The National Resource Defense Council Switchboard blog has
two key updates on the Keystone Pipeline project, signalling potential second thoughts on the project in the administration and more leverage for pipeline opponents.
A Reuters story just hit their wires quoting unnamed State Department officials saying that they are considering an analysis of alternative pipeline routes for the controversial Keystone XL tar sands pipeline. Consideration of alternative routes has always been one of the key issues that the State Department needed to consider. We must protect water and croplands in Nebraska, and everywhere else across the Great Plains. The Keystone XL tar sands pipeline would put those resources at needless risk. However, any further environmental review must also include an on-the-ground, fresh look at pipeline safety, climate change, and environmental justice. With this information in hand, there will be only one right decision on the pipeline: rejection. [...]

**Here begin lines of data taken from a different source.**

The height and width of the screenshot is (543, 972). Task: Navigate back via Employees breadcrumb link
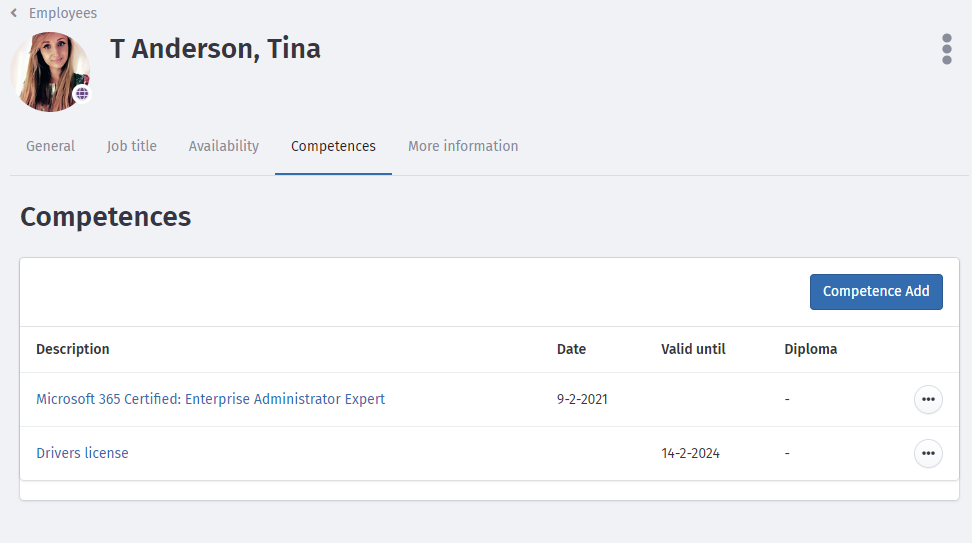pos(63,13)
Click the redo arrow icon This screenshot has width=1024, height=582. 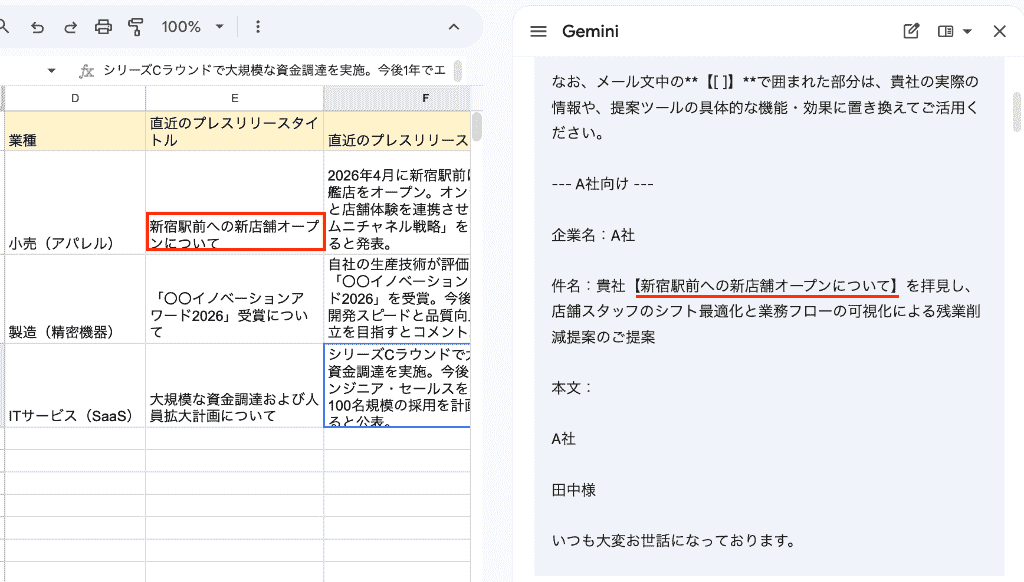click(x=71, y=27)
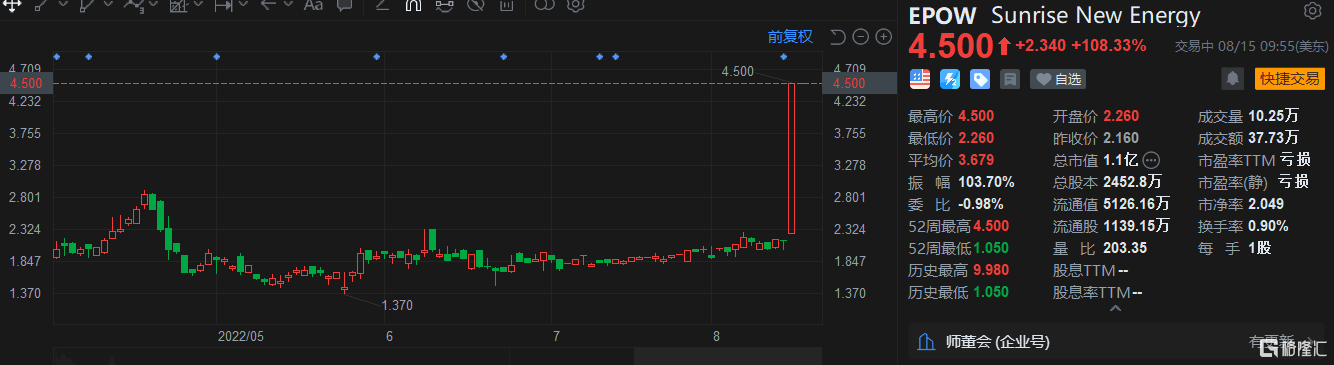Click the blue price tag icon
The height and width of the screenshot is (365, 1334).
[x=980, y=78]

Perhaps the administration has realized it has dropped the ball on this decision and wants to hit the reset button. The President and Secretary of State Hillary Clinton are obligated to get this process right. They must start over with an open and scientific process, free of the conflicts of interest that have plagued their analysis from the start. If they do a thorough and genuine analysis, we remain confident that Keystone XL will never be built. It is simply not in our nation’s best interest to trade our climate, land and water for the needs of Big Oil and a few of their cronies.

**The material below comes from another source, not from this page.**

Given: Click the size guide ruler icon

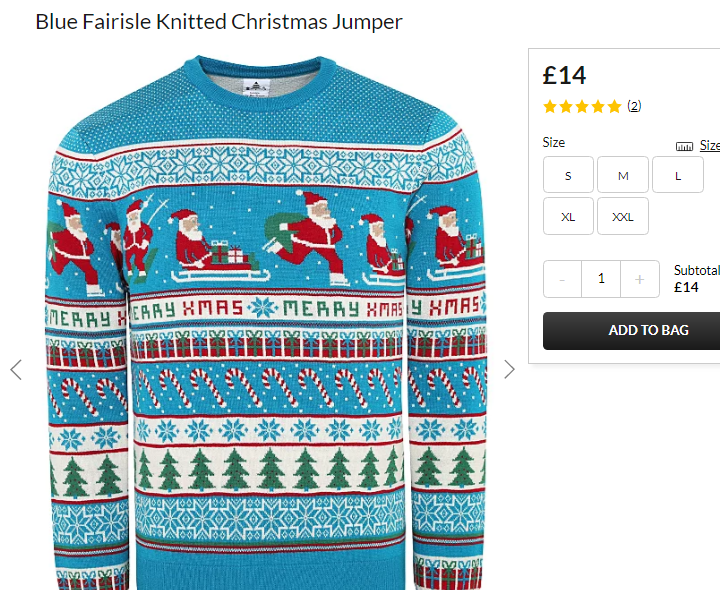Looking at the screenshot, I should (684, 146).
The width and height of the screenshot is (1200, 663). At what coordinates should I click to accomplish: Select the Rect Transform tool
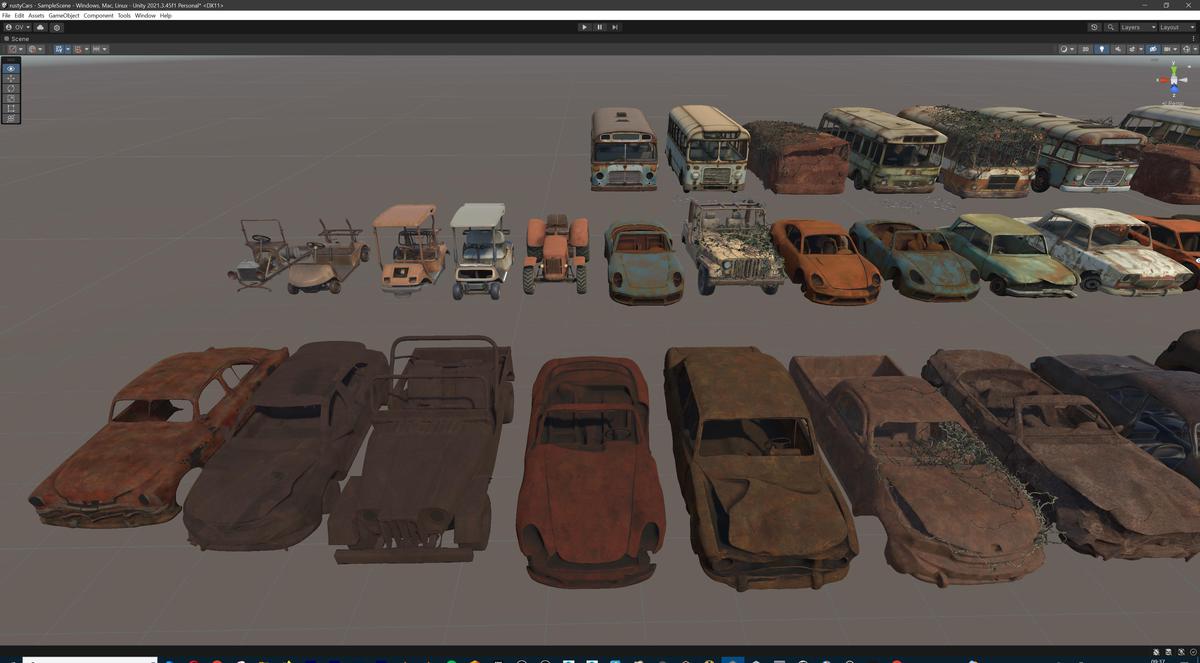coord(10,109)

The other bit of news they note is the shutdown of an existing TransCanada Keystone pipeline due to "mechanical issues." NRDC note that this is underscores TransCanada's "spotty record with its first oil pipeline which has leaked 14 times in the United States in less than two years and making crystal clear how dangerous the Keystone XL pipeline could be." The time of this latest pipeline malfunction could give the already huge opposition to the project more impetus, and more weight.
Leaks happen, pretty frequently with Keystone if the existing pipeline is any indication, and that has to be taken into consideration by President Obama, who has said he is going to make the final decision on approval, and that a priority is "making sure that the health and safety of the American people and folks in Nebraska are protected."